The bulk of the Vatican's penal code is based on the 1889 Italian code. Many of the new provisions were necessary to bring the city state's legal system up to date after the Holy See signed international treaties, such as the U.N. Convention on the Rights of the Child.
Others were necessary to comply with international norms to fight money-laundering, part of the Vatican's push toward financial transparency.
One new crime stands out, though, as an obvious response to the leaks of papal documents last year that represented one of the gravest Vatican security breaches in recent times.
Paolo Gabriele, the butler for then-Pope Benedict XVI, was tried and convicted by a Vatican court of stealing Benedict's personal papers and giving them to an Italian journalist, Gianluigi Nuzzi.
Using the documents, Nuzzi published a blockbuster book on the petty turf wars, bureaucratic dysfunction and allegations of corruption and homosexual liaisons that afflict the highest levels of Catholic Church governance.
Gabriele, who said he wanted to expose the "evil and corruption" that plagued the Holy See, was convicted of aggravated theft and sentenced to 18 months in the Vatican's police barracks. Benedict eventually pardoned him and he is now a free man.
But his crime devastated the Vatican, shattering the confidentiality that typically governs correspondence with the pope.
In an indication of how serious the Vatican considers such confidentiality, the penalties for violations of the new law are stiff: Anyone who reveals or receives confidential information or documentation risks six months to two years in prison and a â¬2,000 euro ($2,500) fine; the penalty goes up to eight years in prison if the material concerns the "fundamental interests" of the Holy See or its diplomatic relations with other countries.
Judge Giuseppe Dalla Torre, the president of the Vatican tribunal who presided over Gabriele's trial, acknowledged Thursday that the Gabriele case could be seen as having an influence on the new crime, though he said the crime itself was "irrelevant" to the overall reform.
But the crime of leaking Vatican information never existed before in the Vatican legal system. Sexual crimes did exist, albeit in a general form in the archaic code as a crime against "good customs."
The new law gives a broader definition of the crimes against children, including the sale of children, child prostitution, recruiting children, sexual violence, sexual acts with children and the production and possession of child pornography.
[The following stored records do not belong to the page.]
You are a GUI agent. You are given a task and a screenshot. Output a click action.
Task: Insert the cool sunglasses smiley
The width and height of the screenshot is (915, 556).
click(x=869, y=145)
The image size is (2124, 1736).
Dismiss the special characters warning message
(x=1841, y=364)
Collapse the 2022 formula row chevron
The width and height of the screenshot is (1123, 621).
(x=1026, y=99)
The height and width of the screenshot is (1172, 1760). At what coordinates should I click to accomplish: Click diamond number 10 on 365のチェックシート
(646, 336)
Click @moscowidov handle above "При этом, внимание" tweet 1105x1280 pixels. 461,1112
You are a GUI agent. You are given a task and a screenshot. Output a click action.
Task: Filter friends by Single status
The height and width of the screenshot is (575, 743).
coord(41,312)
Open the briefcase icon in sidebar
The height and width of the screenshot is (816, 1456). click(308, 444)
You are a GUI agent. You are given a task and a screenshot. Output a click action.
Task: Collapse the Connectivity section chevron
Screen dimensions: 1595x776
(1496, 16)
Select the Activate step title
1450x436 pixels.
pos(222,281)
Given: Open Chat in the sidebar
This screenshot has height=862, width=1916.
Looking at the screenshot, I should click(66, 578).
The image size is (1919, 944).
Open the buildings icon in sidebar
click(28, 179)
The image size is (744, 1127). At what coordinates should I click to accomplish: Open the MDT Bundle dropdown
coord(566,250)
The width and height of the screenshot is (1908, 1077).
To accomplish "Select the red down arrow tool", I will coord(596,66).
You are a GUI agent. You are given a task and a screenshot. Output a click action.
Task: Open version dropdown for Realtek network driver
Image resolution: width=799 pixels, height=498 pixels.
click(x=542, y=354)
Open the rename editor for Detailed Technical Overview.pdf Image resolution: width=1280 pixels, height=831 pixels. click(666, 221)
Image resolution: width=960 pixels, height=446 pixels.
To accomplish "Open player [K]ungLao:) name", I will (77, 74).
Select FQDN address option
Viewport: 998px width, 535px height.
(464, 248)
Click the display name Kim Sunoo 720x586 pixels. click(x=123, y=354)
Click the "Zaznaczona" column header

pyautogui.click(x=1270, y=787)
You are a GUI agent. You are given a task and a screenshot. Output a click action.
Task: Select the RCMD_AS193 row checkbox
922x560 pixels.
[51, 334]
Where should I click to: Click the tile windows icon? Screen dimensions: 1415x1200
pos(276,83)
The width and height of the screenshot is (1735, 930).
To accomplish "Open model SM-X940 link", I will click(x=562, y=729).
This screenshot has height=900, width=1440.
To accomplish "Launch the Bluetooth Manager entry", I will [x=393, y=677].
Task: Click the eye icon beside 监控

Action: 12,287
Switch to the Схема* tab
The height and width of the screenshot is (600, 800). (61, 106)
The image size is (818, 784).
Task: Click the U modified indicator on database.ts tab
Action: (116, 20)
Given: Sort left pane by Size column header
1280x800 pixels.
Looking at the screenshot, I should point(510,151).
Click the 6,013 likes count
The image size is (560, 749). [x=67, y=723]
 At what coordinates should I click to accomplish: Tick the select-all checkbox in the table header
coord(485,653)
In the old code, such general crimes would have carried a maximum penalty of three to 10 years, the Vatican spokesman the Rev. Federico Lombardi said. Under the revision, the punishments go from five to 10 years, with aggravating circumstances bringing the maximum up to 12 years, he said.
It considers a minor anyone under age 18, and allows Vatican prosecutors to pursue the case on their own even if the victim or his or her guardians choose not to make a criminal complaint.
Dalla Torre stressed that just because such acts are illegal now doesn't mean they were legal before. It merely means that, 100 years ago, child pornography was not specified as a crime in either the Italian legal code or the Vatican's.